[Records to use]
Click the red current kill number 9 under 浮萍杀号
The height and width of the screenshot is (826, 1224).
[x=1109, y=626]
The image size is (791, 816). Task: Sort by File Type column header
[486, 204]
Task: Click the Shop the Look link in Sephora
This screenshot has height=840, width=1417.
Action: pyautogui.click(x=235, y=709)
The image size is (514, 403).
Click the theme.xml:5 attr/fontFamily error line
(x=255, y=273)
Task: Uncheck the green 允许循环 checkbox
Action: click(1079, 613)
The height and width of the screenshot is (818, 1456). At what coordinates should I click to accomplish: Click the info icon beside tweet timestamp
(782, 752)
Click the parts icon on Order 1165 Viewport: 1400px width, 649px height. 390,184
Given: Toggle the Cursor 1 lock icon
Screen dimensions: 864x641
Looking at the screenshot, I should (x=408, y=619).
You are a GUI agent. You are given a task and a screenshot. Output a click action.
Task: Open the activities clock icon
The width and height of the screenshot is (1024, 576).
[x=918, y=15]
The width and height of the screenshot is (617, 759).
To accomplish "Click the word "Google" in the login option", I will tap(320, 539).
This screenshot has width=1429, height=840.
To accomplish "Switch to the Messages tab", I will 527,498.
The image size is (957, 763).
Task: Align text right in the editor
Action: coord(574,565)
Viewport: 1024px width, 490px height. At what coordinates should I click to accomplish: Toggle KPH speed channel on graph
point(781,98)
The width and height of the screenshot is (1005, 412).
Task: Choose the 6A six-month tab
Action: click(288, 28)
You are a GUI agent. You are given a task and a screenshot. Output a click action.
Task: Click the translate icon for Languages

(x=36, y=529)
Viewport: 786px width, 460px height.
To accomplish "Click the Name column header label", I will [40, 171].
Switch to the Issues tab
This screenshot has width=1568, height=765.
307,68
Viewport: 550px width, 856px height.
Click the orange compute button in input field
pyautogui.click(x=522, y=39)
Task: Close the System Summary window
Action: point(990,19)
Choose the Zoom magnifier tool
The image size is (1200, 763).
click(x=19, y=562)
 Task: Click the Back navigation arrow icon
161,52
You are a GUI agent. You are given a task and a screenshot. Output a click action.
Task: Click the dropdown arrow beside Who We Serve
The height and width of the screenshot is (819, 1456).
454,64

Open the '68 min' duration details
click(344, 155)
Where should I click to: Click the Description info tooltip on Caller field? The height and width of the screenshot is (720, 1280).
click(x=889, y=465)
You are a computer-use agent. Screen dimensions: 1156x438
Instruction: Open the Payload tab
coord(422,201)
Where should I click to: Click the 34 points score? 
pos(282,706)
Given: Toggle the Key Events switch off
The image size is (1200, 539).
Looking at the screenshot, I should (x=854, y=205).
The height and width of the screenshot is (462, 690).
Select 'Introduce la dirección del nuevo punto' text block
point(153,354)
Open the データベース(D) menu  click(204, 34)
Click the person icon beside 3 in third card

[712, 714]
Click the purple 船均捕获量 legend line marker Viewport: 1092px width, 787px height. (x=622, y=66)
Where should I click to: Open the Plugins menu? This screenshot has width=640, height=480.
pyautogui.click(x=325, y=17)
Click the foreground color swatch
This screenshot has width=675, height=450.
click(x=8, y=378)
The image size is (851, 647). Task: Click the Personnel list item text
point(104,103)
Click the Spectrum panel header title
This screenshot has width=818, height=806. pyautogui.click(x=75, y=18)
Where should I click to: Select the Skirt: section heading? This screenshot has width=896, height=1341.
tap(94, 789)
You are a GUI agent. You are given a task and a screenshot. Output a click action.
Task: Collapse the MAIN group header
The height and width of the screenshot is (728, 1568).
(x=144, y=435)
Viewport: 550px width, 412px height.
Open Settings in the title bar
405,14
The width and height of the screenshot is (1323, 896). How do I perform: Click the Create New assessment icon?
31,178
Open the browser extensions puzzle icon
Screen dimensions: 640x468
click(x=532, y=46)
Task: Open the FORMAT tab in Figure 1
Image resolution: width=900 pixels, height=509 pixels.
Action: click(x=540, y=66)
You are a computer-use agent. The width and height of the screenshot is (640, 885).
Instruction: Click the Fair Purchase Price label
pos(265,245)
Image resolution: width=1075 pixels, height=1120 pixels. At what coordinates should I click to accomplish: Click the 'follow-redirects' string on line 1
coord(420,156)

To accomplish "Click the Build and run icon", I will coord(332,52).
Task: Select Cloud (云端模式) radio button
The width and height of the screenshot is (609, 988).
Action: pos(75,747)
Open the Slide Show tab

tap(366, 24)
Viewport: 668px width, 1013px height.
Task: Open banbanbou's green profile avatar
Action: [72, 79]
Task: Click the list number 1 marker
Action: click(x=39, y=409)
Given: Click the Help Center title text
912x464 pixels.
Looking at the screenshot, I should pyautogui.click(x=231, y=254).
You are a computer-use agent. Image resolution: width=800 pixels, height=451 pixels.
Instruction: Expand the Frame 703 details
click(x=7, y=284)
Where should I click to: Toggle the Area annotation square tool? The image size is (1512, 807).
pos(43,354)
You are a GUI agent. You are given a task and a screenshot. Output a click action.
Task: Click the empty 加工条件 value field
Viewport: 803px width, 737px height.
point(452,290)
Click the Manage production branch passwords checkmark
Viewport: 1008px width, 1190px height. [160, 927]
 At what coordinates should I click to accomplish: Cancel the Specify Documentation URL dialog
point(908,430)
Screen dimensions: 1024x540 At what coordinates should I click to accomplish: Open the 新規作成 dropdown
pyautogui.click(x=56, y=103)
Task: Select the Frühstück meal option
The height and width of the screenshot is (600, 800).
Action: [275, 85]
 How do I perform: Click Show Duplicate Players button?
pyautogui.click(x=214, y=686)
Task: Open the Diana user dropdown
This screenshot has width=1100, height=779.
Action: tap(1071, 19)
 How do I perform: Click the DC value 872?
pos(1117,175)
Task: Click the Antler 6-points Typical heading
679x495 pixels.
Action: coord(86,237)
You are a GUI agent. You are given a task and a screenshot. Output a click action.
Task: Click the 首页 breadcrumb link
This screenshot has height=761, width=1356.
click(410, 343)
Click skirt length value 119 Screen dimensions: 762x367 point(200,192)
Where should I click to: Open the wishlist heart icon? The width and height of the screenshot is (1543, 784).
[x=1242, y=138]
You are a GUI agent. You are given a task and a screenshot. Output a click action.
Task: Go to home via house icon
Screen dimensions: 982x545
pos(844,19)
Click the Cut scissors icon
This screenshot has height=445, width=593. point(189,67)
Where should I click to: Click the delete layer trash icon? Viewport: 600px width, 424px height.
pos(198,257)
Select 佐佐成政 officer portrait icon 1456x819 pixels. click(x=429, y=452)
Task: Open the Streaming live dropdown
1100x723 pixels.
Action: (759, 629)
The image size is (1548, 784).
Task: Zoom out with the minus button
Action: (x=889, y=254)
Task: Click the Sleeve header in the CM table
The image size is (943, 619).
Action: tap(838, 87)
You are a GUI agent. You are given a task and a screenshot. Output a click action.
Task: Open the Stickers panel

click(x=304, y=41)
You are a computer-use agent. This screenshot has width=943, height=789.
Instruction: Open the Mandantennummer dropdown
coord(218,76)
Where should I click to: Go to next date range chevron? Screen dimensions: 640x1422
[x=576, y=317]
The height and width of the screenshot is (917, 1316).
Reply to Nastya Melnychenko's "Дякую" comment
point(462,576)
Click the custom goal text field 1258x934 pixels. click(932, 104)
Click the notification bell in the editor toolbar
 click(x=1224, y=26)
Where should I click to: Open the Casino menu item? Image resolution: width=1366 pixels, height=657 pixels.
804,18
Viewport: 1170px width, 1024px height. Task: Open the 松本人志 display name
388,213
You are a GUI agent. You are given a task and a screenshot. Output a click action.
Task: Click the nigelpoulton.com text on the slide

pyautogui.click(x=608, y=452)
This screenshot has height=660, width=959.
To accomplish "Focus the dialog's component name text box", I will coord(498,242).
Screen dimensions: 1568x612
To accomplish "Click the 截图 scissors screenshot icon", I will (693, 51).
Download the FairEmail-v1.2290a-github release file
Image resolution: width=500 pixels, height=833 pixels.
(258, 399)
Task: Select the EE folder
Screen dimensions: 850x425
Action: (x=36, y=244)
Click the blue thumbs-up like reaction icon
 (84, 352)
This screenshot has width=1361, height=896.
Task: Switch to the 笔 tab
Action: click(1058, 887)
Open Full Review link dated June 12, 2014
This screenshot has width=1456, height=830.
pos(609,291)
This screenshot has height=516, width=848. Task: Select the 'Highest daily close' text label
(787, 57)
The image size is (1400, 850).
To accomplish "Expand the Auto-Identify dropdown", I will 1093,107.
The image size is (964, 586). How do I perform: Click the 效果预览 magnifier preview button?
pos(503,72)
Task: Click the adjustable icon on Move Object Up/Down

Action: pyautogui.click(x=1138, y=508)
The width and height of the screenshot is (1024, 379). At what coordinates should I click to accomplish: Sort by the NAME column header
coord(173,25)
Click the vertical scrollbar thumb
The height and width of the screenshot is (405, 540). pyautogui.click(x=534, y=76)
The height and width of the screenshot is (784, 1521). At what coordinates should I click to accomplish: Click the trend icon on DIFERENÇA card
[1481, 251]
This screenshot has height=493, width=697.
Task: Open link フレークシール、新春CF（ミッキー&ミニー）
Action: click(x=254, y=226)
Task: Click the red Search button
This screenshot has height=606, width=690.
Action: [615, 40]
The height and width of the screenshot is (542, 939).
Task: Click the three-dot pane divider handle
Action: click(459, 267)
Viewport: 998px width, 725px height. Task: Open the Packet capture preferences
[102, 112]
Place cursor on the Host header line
[/Records to use]
Your instructions -
In the entries above, restate word for word the lines between the one holding "Viewport: 803px width, 737px height." and the one holding "Task: Click the Sleeve header in the CM table", inclusive, and nothing besides.

Your solution -
Viewport: 803px width, 737px height.
point(452,290)
Click the Manage production branch passwords checkmark
Viewport: 1008px width, 1190px height. [160, 927]
 At what coordinates should I click to accomplish: Cancel the Specify Documentation URL dialog
point(908,430)
Screen dimensions: 1024x540 At what coordinates should I click to accomplish: Open the 新規作成 dropdown
pyautogui.click(x=56, y=103)
Task: Select the Frühstück meal option
The height and width of the screenshot is (600, 800).
Action: [275, 85]
 How do I perform: Click Show Duplicate Players button?
pyautogui.click(x=214, y=686)
Task: Open the Diana user dropdown
This screenshot has width=1100, height=779.
Action: tap(1071, 19)
 How do I perform: Click the DC value 872?
pos(1117,175)
Task: Click the Antler 6-points Typical heading
679x495 pixels.
Action: coord(86,237)
You are a GUI agent. You are given a task and a screenshot. Output a click action.
Task: Click the 首页 breadcrumb link
This screenshot has height=761, width=1356.
click(410, 343)
Click skirt length value 119 Screen dimensions: 762x367 point(200,192)
Where should I click to: Open the wishlist heart icon? The width and height of the screenshot is (1543, 784).
[x=1242, y=138]
You are a GUI agent. You are given a task and a screenshot. Output a click action.
Task: Go to home via house icon
Screen dimensions: 982x545
pos(844,19)
Click the Cut scissors icon
This screenshot has height=445, width=593. point(189,67)
Where should I click to: Click the delete layer trash icon? Viewport: 600px width, 424px height.
pos(198,257)
Select 佐佐成政 officer portrait icon 1456x819 pixels. click(x=429, y=452)
Task: Open the Streaming live dropdown
1100x723 pixels.
Action: (759, 629)
The image size is (1548, 784).
Task: Zoom out with the minus button
Action: (x=889, y=254)
Task: Click the Sleeve header in the CM table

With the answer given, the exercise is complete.